Files
GIA/artifacts/plans/17-person-enrichment-without-llm.md

3.2 KiB

Feature Plan: Person Model Enrichment (Non-LLM First)

Goal

Populate Person fields from existing message history without spending OpenAI tokens by default:

  • summary
  • profile
  • revealed
  • likes
  • dislikes
  • sentiment
  • timezone
  • last_interaction

Problem We Are Solving

  • We have high-volume message data but limited durable person intelligence.
  • LLM analysis is expensive for continuous/background processing.
  • We need fast, deterministic extraction first, with optional semantic ranking.

Design Decisions

  1. Config scope:
    • global defaults
    • optional group-level overrides
    • per-user overrides
  2. Resolution order:
    • user > group > global
  3. Global toggle:
    • hard kill-switch (PERSON_ENRICHMENT_ENABLED)
  4. Per-user/group controls:
    • enable/disable enrichment
    • write mode (proposal_required or direct)
    • confidence threshold
    • max messages scanned per run
    • semantic-ranking toggle

Proposed Data Additions

  • PersonEnrichmentSettings:
    • scope fields (user, optional group)
    • toggle/threshold/runtime limits
  • PersonSignal:
    • normalized extracted clue
    • source references (message ids/events)

Collected data entries
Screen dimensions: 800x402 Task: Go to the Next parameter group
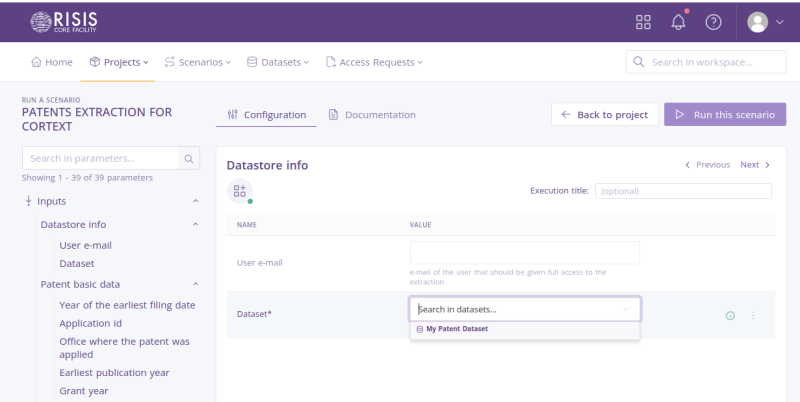[x=755, y=165]
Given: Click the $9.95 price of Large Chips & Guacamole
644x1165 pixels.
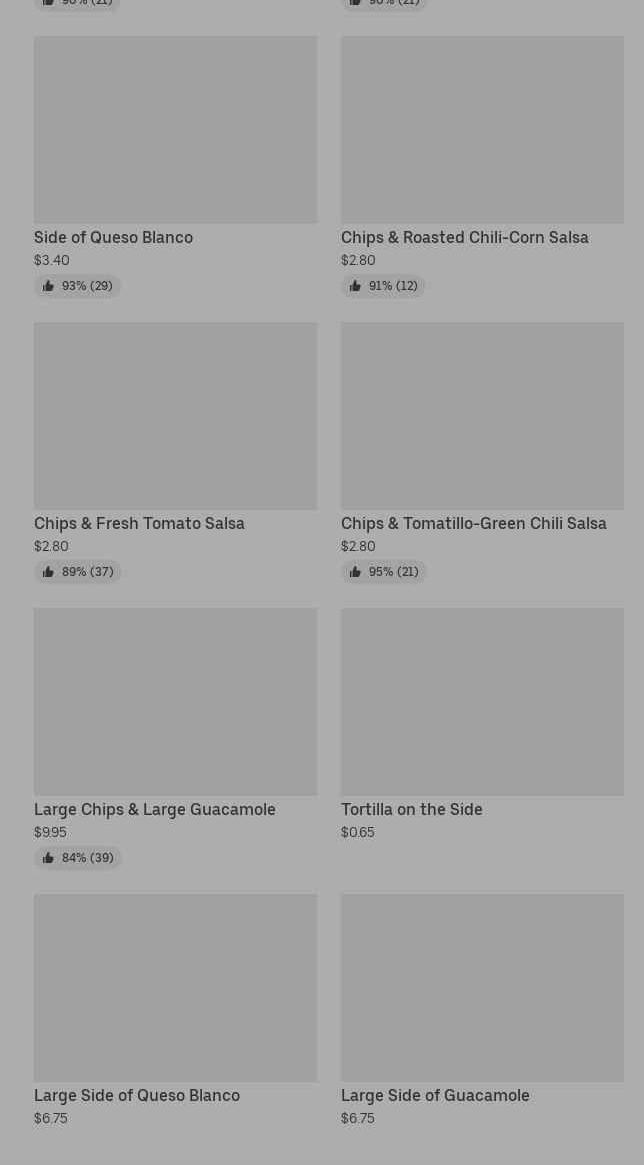Looking at the screenshot, I should (50, 832).
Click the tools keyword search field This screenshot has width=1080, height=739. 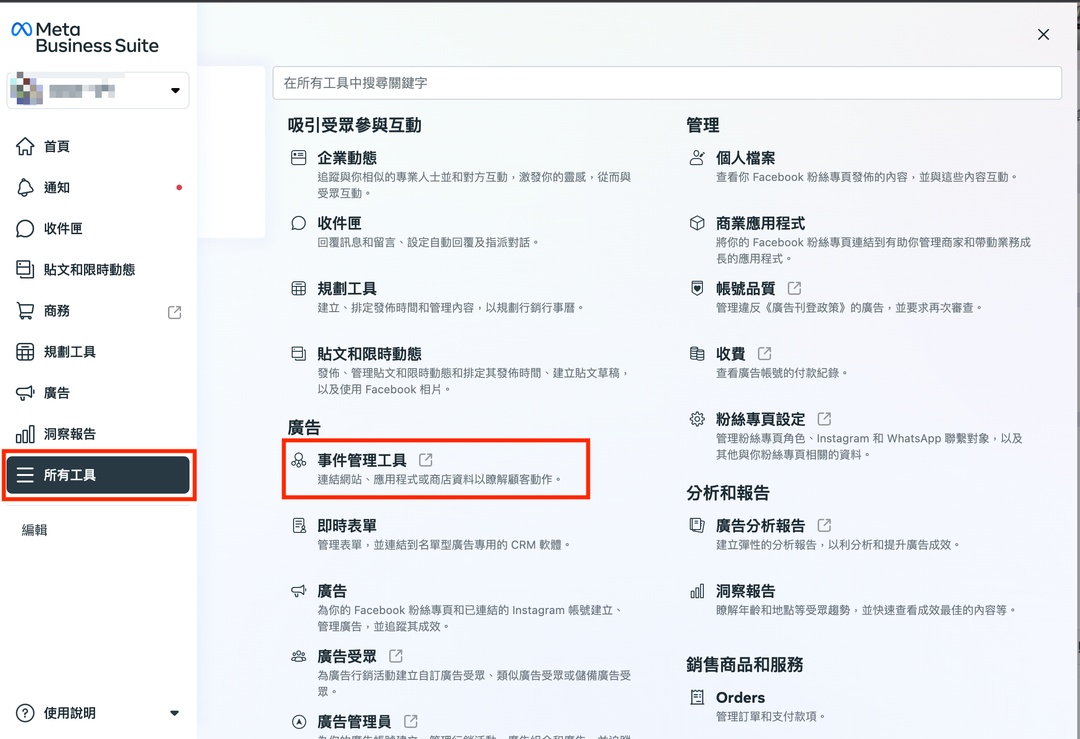click(666, 83)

TASKS TO CARRY OUT:
1. Answer these questions about the person enrichment plan:
(a) What does the plan avoid spending by default while populating Person fields?
(b) In what order are configuration settings resolved?
(c) What do the source references in PersonSignal point to?
2. Extend the person enrichment plan past its final line with the sections that would naturally come next.

ANSWERS PER TASK:
1.
(a) OpenAI tokens.
(b) User, then group, then global (user > group > global).
(c) Message ids/events.

2.
    • confidence and detector name
  • PersonUpdateProposal:
    • pending/approved/rejected person field updates
    • reason and provenance
  • Optional PersonFieldRevision:
    • before/after snapshots for auditability

Processing Flow

  1. Select message window:
    • recent inbound/outbound messages per person/service
    • bounded by configurable caps
  2. Fast extraction:
    • deterministic rules/regex for:
      • timezone cues
      • explicit likes/dislikes
      • self-revealed facts
      • interaction-derived sentiment hints
  3. Semantic ranking (optional):
    • use Manticore-backed similarity search for classifier labels
    • rank candidate signals; do not call OpenAI in default path
  4. Signal aggregation:
    • merge repeated evidence
    • decay stale evidence
    • detect contradictions
  5. Apply update:
    • proposal_required: create PersonUpdateProposal
    • direct: write only above confidence threshold and with no conflict
  6. Persist audit trail:
    • record detector/classifier source and exact message provenance

Field-Specific Policy

  • summary/profile: generated from stable high-confidence aggregates only.
  • revealed: only explicit self-disclosures.
  • likes/dislikes: require explicit statement or repeated pattern.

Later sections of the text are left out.